La sonrisa de Toto Wolff mientras George Russell y Kimi Antonelli cruzaban la línea de meta en Albert Park no era solo de alegría, sino de redención. Mercedes ha vuelto con una sed de revancha que se gestó durante cuatro temporadas de frustraciones.
La nueva era de la Fórmula 1 arrancó en Melbourne con un cóctel de innovación tecnológica y drama deportivo. Entre el dominio estratégico de Mercedes, las crisis vibratorias de Aston Martin y el sólido debut de Cadillac, el Gran Premio de Australia 2026 dejó en claro quiénes hicieron la tarea y quiénes subestimaron el cambio reglamentario

La sonrisa de Toto Wolff mientras George Russell y Kimi Antonelli cruzaban la línea de meta en Albert Park no era solo de alegría, sino de redención. Mercedes ha vuelto con una sed de revancha que se gestó durante cuatro temporadas de frustraciones.
Tras el fin del dominio de los coches de efecto suelo, la estructura de Brackley y el departamento de motores de Brixworth parecen haber recuperado el "toque mágico" que ostentaron en 2014.
El éxito de Mercedes en este inicio de 2026 no fue casualidad, sino una clase magistral de guerra psicológica y técnica.
Durante la pretemporada, el equipo jugó al despiste con la supuesta saga de la relación de compresión, desviando la atención de su verdadero as bajo la manga: la gestión de energía. El sábado de clasificación, la capacidad del W17 para recuperar y desplegar potencia dejó atónitos incluso a sus equipos clientes como McLaren y Williams.

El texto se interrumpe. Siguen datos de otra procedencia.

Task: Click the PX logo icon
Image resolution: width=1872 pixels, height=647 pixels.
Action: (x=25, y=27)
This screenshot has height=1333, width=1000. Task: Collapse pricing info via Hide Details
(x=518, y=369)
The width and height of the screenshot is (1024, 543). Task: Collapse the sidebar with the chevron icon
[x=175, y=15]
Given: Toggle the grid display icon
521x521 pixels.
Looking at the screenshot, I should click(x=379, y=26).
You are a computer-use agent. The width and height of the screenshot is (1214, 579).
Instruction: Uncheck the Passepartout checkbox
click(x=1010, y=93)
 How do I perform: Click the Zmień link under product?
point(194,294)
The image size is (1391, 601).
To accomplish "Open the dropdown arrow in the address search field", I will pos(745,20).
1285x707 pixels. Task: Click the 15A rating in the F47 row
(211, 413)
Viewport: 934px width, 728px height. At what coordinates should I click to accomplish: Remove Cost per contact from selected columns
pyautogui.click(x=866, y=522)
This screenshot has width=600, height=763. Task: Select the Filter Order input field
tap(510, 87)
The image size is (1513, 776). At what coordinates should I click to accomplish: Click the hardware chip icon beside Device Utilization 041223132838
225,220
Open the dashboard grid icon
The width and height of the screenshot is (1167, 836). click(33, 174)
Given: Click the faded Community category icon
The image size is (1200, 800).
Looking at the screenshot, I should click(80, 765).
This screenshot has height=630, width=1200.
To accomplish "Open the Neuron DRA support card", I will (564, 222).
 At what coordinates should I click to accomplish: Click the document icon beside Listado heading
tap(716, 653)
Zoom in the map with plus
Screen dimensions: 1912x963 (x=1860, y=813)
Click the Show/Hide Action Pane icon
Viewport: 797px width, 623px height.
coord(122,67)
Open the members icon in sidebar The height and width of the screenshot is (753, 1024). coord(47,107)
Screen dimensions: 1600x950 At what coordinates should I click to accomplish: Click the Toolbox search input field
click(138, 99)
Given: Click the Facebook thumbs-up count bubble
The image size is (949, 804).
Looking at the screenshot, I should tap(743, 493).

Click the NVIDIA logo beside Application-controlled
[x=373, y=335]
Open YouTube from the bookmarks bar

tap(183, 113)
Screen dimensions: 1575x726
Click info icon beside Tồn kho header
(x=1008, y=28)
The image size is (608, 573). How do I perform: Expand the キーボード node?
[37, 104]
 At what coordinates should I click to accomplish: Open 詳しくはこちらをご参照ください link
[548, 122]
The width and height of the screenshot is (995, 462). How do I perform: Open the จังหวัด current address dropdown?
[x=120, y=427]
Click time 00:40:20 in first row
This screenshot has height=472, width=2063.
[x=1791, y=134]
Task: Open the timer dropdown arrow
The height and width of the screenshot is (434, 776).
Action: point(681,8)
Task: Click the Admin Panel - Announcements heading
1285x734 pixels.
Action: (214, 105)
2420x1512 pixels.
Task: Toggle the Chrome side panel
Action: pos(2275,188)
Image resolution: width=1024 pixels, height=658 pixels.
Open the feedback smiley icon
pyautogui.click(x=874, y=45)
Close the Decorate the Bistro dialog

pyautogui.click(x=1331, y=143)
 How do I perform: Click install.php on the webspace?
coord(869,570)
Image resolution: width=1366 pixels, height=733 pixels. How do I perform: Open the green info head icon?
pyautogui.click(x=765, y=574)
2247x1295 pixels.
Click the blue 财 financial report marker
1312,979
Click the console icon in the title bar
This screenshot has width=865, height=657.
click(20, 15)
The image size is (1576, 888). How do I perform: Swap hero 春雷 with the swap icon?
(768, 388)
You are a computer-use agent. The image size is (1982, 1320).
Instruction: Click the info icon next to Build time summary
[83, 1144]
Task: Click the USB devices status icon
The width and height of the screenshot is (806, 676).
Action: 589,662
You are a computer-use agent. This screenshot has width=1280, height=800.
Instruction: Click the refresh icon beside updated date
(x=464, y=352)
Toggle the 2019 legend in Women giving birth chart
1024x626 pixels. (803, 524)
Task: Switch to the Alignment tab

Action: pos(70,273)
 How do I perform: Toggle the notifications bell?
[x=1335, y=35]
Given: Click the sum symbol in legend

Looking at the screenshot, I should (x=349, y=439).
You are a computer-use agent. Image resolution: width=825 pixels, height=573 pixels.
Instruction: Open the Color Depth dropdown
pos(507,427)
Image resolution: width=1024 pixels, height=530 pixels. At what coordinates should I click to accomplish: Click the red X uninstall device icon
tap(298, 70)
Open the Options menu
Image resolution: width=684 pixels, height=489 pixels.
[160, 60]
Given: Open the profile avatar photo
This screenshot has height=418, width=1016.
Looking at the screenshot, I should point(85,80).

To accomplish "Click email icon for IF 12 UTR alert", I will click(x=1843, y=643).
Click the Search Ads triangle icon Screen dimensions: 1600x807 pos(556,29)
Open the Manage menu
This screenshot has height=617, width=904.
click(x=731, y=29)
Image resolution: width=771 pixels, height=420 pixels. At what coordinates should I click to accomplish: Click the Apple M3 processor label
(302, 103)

George Russell, ahora en la madurez total de su carrera, capitalizó este salto técnico, mientras que el joven Kimi Antonelli demostró por qué es la gran apuesta de Wolff.
A pesar de un fuerte accidente en la FP3, el italiano mostró una resiliencia asombrosa para escoltar a su compañero. Aunque Ferrari se mantiene al acecho, el mensaje de Mercedes es ominoso para el resto de la parrilla: el gigante ha despertado.
En la otra cara de la moneda se encuentra Aston Martin. La ambición de Lawrence Stroll de construir un "super equipo" ha chocado de frente con la realidad técnica de las nuevas unidades de potencia.
La asociación con Honda, que prometía ser el eslabón perdido para el campeonato, ha tenido un debut calamitoso. El AMR26 no solo llegó con retraso al nuevo túnel de viento, sino que padece un mal endémico: vibraciones devastadoras.
Estas interferencias armónicas no solo afectan la conducción de Fernando Alonso y Lance Stroll, sino que están destruyendo físicamente los paquetes de baterías.
En Australia, ambos pilotos se vieron obligados al abandono tras paradas en boxes interminables que intentaban, sin éxito, mitigar el daño estructural. La tensión es palpable; ver a Adrian Newey señalando públicamente a los ingenieros japoneses evoca los peores fantasmas de la fallida relación McLaren-Honda de hace una década.
Si la escudería de Silverstone no logra armonizar su chasis con la unidad de potencia nipona, el proyecto más costoso de la parrilla podría implosionar antes de llegar a la gira europea.
El Gran Premio de Australia también sirvió para validar proyectos que generaban dudas razonables. Audi y Red Bull Ford Powertrains salieron airosos de un bautismo de fuego que se cobró varias víctimas.
Contra todo pronóstico, el motor desarrollado en Milton Keynes permitió a Max Verstappen pelear de igual a igual con los punteros, confirmando que la apuesta de Red Bull por la independencia motriz no era una locura.
Gabriel Bortoleto, por su parte, le dio a Audi sus primeros puntos históricos, demostrando que la estructura alemana tiene una base sólida sobre la cual construir.
Mención especial merece el equipo Cadillac. El MAC-26, nombrado en honor al legendario Mario Andretti, superó el reto de ser el primer equipo 100% nuevo en una década. Aunque problemas de software dejaron fuera a Valtteri Bottas, el hecho de que Sergio "Checo" Pérez viera la bandera de cuadros es un triunfo logístico sin precedentes.
En el plano de los pilotos, la "armada joven" revitalizó el espectáculo. Isack Hadjar y Arvid Lindblad brillaron con una madurez impropia de su experiencia, mientras que los reflejos de Franco Colapinto para evitar un desastre en la salida subrayaron la necesidad de revisar los protocolos de largada de este nuevo reglamento. Melbourne fue solo el primer capítulo de una temporada que promete ser una carrera de armamentos sin respiro.